Jérôme Kerviel, ici en 2013 au moment d'écrire au président de la République François Hollande.
Jérôme Kerviel, ici en 2013 au moment d’écrire au président de la République François Hollande.  - V. Wartner / 20 Minutes

C’est exactement ce que Jérôme Kerviel tente de faire entendre lorsqu’il évoque son parcours et son arrivée à la Société générale en 2000. « J’étais comme un gamin à Disneyland. Je n’avais pas du tout l’idée de devenir trader. Je n’avais pas les diplômes pour ça. On m’a donné un objectif à trois millions la première année. J’en ai fait cinq. Alors on m’a donné un objectif à cinq millions, puis douze », raconte-t-il avec simplicité. Il évoque aussi cette année 2007 où il décide de miser sur la crise des subprimes. « J’ai perdu jusqu’à deux milliards. Je ne dormais plus la nuit. Et puis, tout a changé. » En quelques semaines, les risques inconsidérés pris par le trader finissent par payer. Sur le dos d’une féroce crise immobilière et financière, Jérôme Kerviel dégage 1,5 milliard d’euros de profit pour son employeur qui se frotte les mains. « A moi seul, j’avais fait la moitié des chiffres des 1.500 traders du groupe », reconnaît-il, sourire en coin.
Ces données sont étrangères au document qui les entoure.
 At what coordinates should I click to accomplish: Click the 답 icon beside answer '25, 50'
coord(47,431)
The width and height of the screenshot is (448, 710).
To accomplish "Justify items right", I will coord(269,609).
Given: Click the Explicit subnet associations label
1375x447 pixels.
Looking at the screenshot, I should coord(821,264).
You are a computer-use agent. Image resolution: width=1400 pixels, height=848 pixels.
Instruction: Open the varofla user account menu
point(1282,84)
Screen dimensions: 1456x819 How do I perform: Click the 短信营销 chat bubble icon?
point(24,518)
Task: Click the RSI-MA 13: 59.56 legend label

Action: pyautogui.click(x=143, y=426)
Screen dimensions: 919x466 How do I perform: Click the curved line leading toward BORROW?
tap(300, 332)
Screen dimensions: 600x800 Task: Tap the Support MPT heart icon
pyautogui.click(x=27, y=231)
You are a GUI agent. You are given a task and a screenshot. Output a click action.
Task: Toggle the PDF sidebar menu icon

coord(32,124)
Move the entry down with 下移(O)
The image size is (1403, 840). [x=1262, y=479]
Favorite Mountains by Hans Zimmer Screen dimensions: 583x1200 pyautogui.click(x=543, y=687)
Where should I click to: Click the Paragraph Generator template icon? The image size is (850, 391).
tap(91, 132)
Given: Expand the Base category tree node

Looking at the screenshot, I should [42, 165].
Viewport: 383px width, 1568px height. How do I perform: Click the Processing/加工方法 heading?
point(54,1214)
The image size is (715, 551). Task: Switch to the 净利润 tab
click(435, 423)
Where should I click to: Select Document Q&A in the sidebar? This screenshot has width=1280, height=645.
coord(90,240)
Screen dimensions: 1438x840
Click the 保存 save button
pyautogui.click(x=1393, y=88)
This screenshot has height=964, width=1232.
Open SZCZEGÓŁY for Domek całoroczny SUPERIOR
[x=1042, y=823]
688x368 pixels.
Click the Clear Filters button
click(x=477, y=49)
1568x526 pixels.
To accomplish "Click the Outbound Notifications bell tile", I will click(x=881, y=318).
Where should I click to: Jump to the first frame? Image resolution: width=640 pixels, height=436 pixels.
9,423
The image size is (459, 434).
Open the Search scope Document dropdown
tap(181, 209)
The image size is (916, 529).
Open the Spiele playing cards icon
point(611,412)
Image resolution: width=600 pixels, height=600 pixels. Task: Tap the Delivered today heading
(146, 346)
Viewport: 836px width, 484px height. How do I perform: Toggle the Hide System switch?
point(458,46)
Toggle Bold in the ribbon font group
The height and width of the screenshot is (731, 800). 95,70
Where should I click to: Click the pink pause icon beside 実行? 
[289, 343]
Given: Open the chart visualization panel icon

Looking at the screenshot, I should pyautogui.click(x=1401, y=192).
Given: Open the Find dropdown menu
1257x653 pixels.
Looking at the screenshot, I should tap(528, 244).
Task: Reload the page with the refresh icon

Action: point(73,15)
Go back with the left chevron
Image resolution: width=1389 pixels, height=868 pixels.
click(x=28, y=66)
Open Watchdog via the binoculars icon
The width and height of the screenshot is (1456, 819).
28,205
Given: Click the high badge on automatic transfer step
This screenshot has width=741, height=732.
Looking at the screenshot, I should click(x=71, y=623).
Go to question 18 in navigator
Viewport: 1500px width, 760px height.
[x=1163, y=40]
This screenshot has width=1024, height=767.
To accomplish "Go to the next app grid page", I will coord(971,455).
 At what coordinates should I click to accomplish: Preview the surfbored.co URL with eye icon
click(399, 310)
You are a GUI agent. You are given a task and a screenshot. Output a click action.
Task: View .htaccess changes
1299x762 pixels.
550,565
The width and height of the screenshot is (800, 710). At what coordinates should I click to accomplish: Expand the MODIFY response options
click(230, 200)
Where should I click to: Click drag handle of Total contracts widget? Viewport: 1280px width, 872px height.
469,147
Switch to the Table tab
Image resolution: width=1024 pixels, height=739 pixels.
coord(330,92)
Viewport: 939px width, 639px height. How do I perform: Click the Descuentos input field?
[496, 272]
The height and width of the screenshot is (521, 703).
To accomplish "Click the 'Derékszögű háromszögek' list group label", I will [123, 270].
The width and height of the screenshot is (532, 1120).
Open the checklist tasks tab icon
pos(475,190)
« Je le fais pour ma fille »

Quelques semaines plus tard, la bulle explose et « l’affaire Kerviel » démarre, broyant celui qui avait à peine 30 ans. « Tout à coup, tu te retrouves seul, plus aucun de tes collègues ne veut te parler. » Dix-sept ans après ce jour où tout a changé, Jérôme Kerviel porte encore les marques de cette histoire qui le poursuivra toute sa vie. Avec émotion, il explique aux dirigeants qui l’écoutent religieusement pourquoi il a tenu le coup. Et pourquoi il continue à se battre. « Je le fais pour ma fille de 6 ans, qui porte mon nom. Pour les collègues qui ont témoigné pour moi et qui ont été licenciés. Et pour cette policière de la brigade financière qui a enregistré les aveux de la procureure qui reconnaissait que l’affaire était truquée. Pour eux, je n’ai pas d’autre choix que de continuer le combat. Je leur dois. »

Notre dossier sur l’affaire Kerviel

Jérôme Kerviel « doit » aussi un million d’euros à la Société générale, montant des dommages et intérêts auxquels la cour d’appel l’a condamné en 2015. C’est déjà beaucoup, beaucoup, beaucoup moins que les 4,9 milliards décrétés en première instance. A en croire les organisateurs, ce n’est pas avec ses cachets comme intervenant qu’il va pouvoir la rembourser prochainement. On n’en connaîtra pas le montant.